WHAT THIS TASK INVOLVES
Reproduce exactly, leaving out pictures, each line from the one holding "The height and" through the final line of the listing, and add nothing.
[Opening DATA UNDER STUDY section]
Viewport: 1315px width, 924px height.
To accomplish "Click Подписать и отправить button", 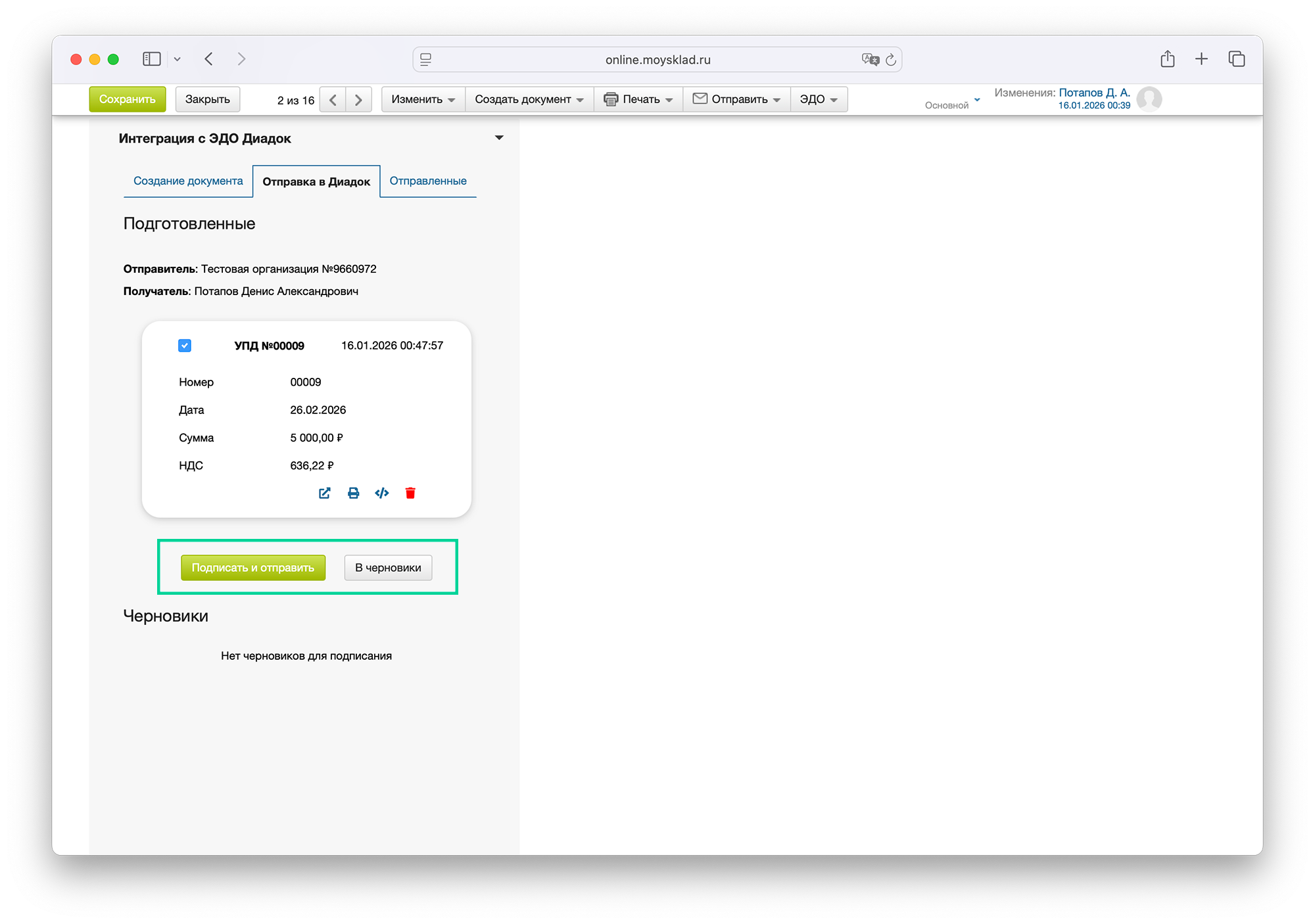I will click(x=253, y=568).
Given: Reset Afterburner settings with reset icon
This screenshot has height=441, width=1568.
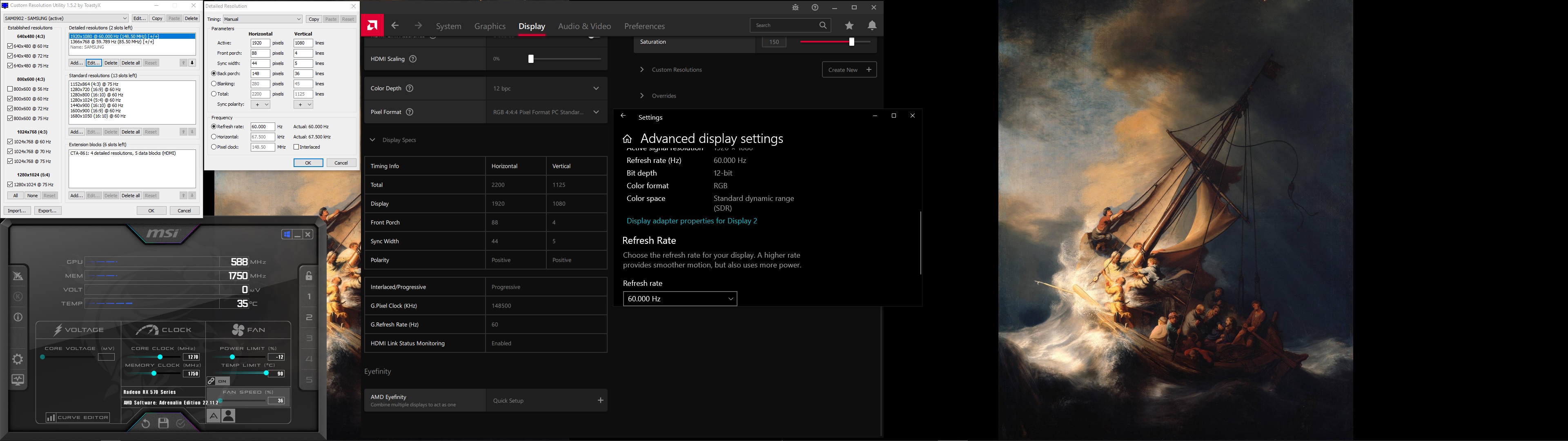Looking at the screenshot, I should point(145,423).
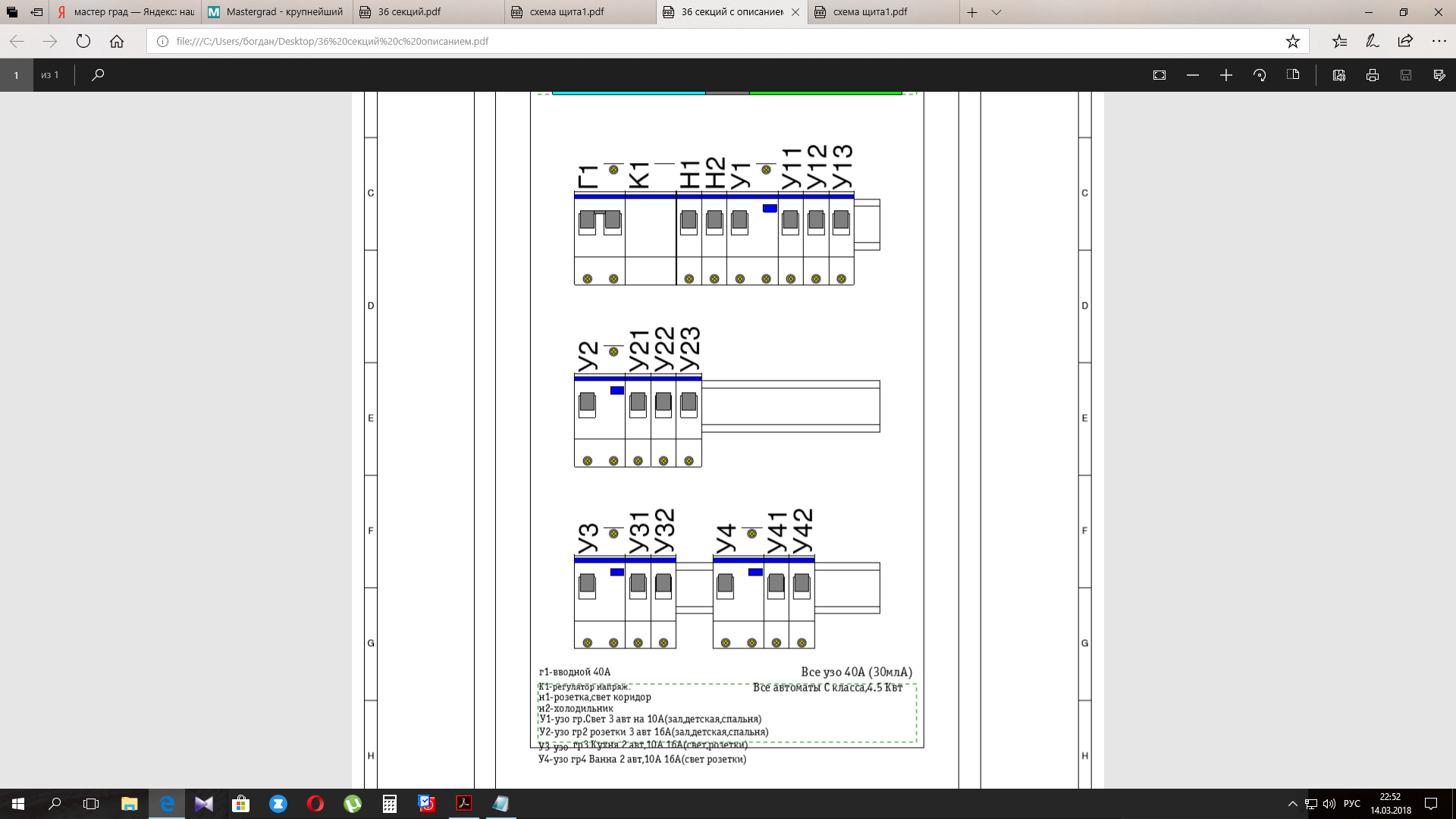Click the Fit to page icon

[1159, 75]
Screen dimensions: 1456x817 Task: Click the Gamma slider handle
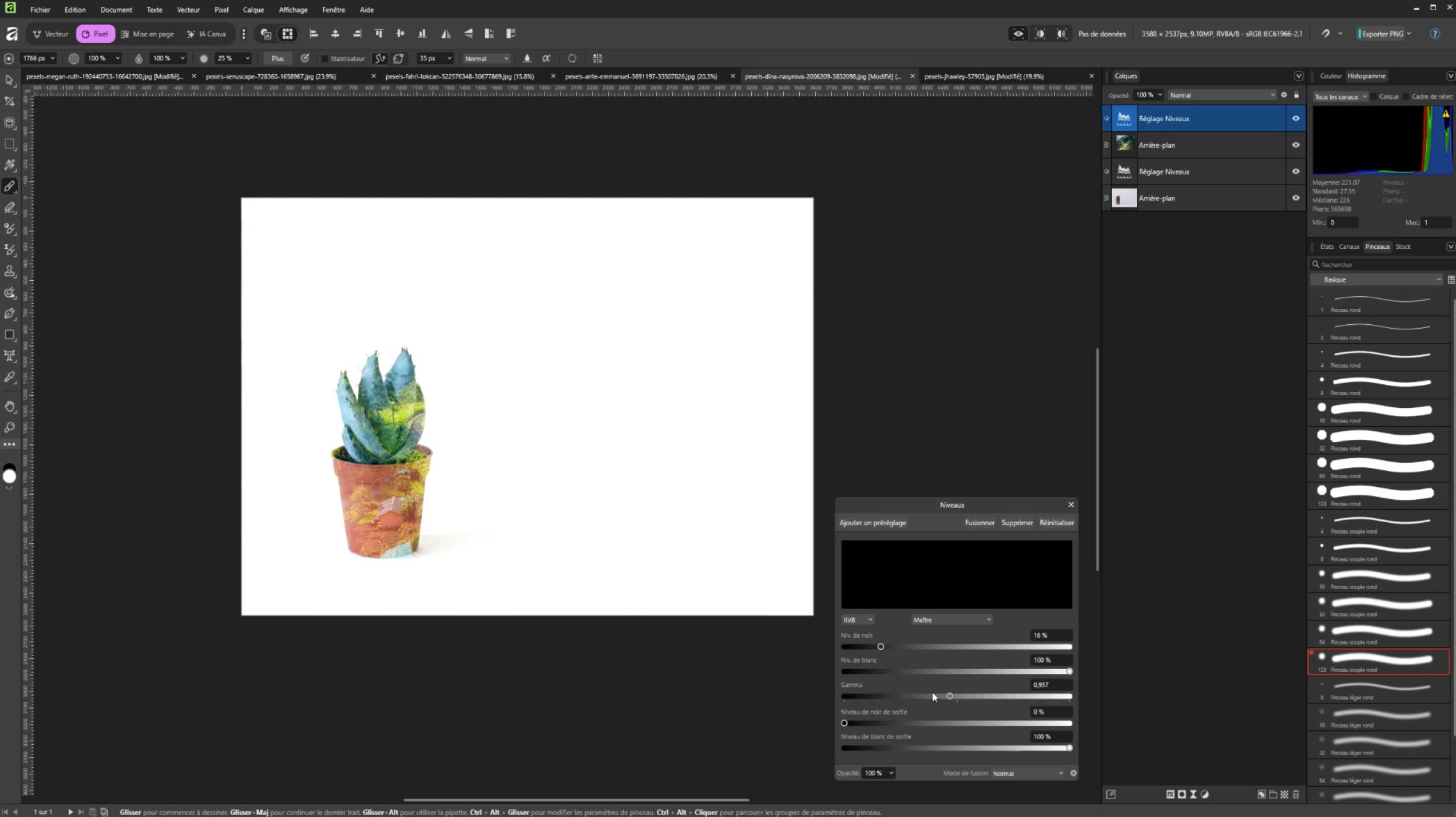(950, 696)
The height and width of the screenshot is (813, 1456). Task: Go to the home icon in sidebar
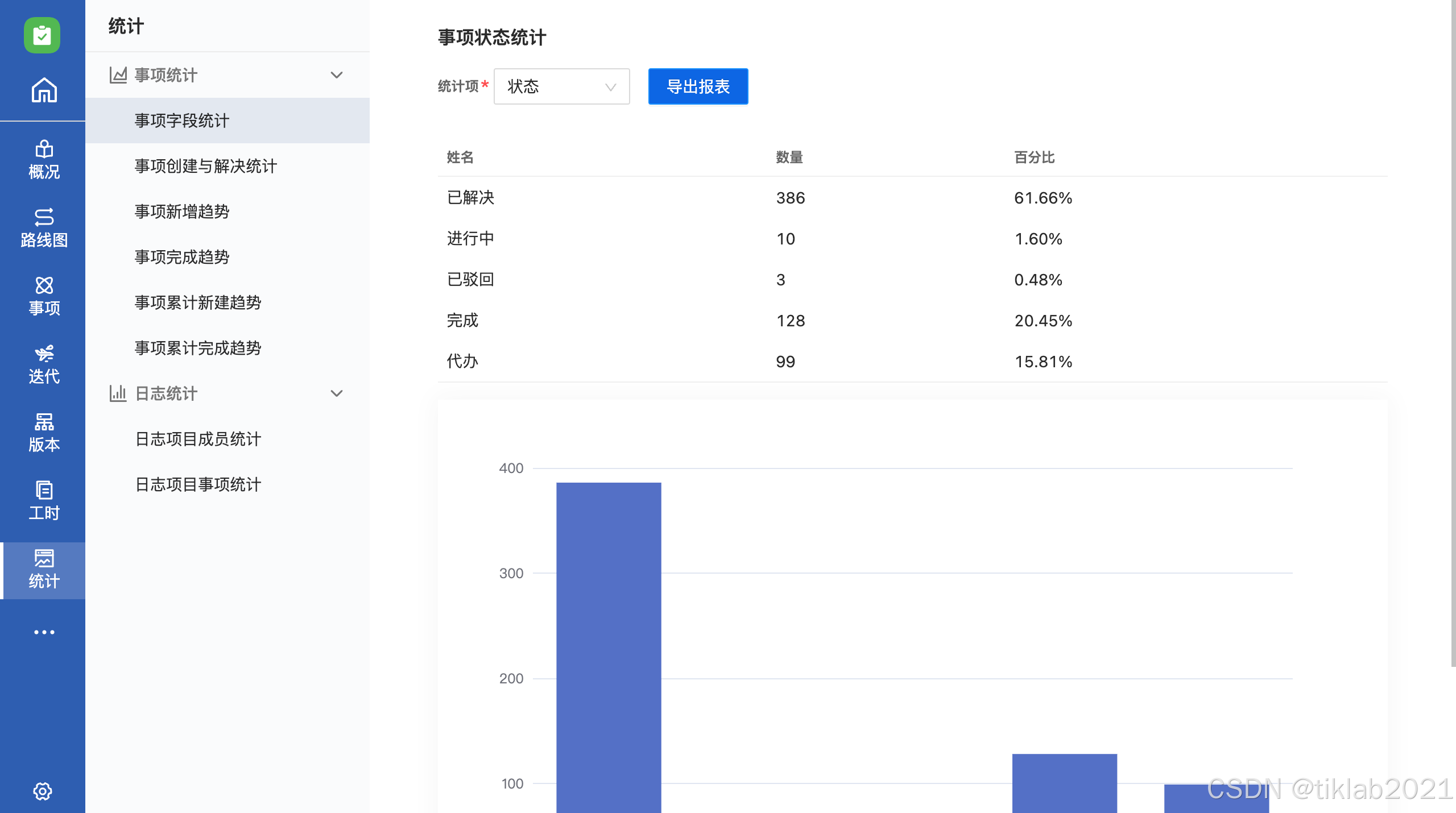(44, 90)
[Closing DATA UNDER STUDY section]
SOLVED EXERCISE
The height and width of the screenshot is (813, 1456). Task: Go to the home icon in sidebar
(44, 90)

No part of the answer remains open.